§ **Do this**
Convert the part of the records that begins with the line containing "You are a computer-use" and ends with the line containing "Instruction: Expand the" into a Markdown table with the columns Row and Line, numbering each line and leaving out blank lines.

***** Given information

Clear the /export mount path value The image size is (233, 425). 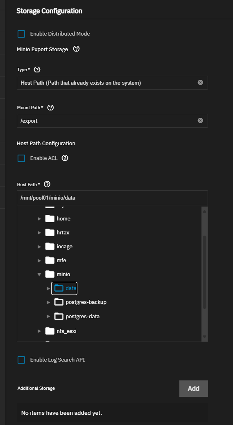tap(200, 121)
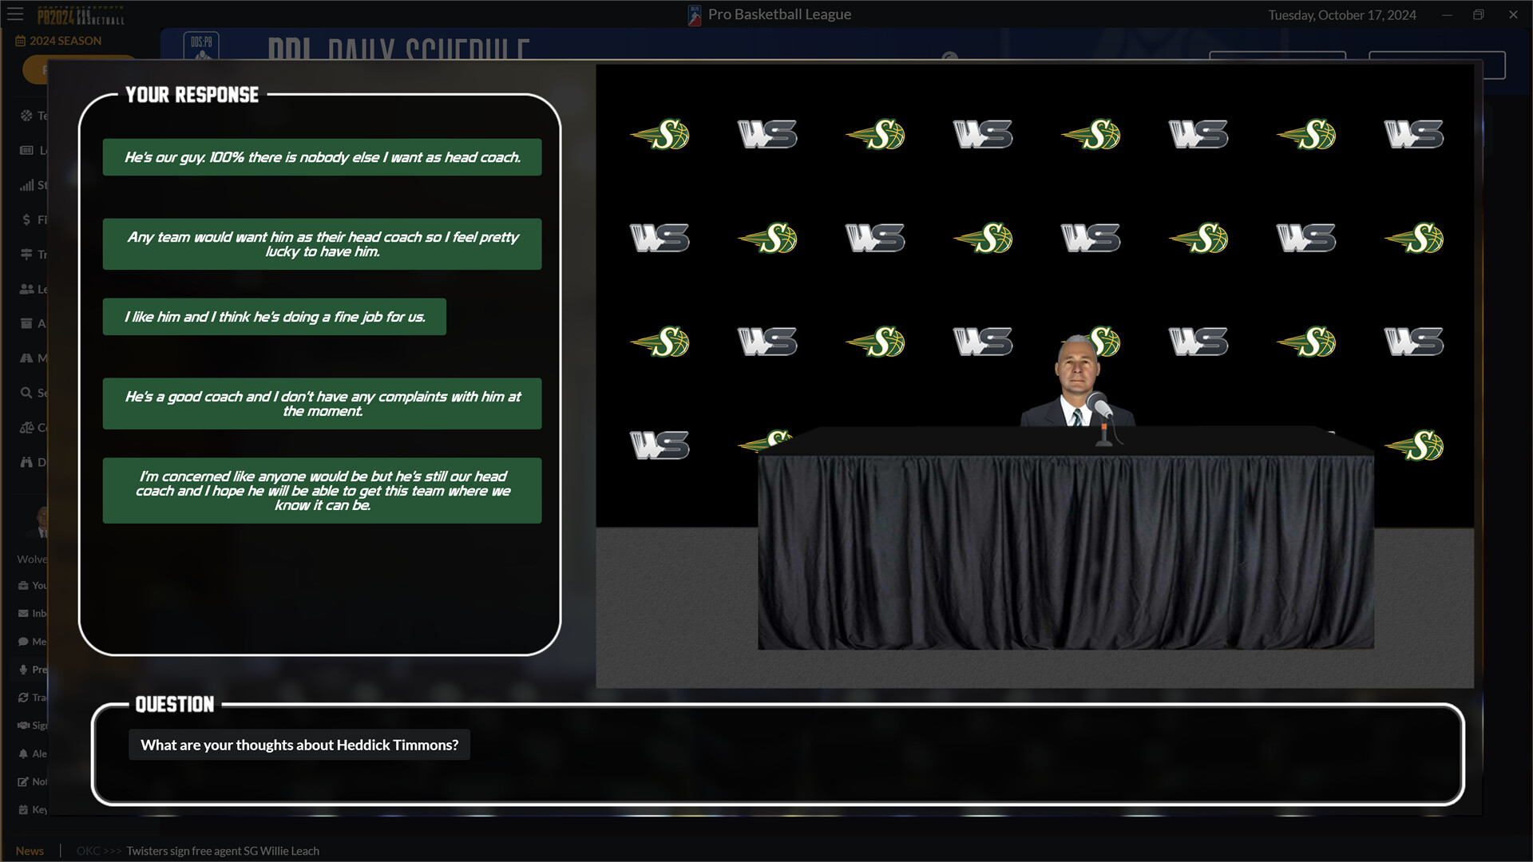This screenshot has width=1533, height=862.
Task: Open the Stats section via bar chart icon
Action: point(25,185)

**********
***** Given information

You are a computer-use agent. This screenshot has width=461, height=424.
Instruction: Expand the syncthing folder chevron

**********

§ **Task output**
| Row | Line |
|---|---|
| 1 | You are a computer-use agent. This screenshot has width=461, height=424. |
| 2 | Instruction: Expand the syncthing folder chevron |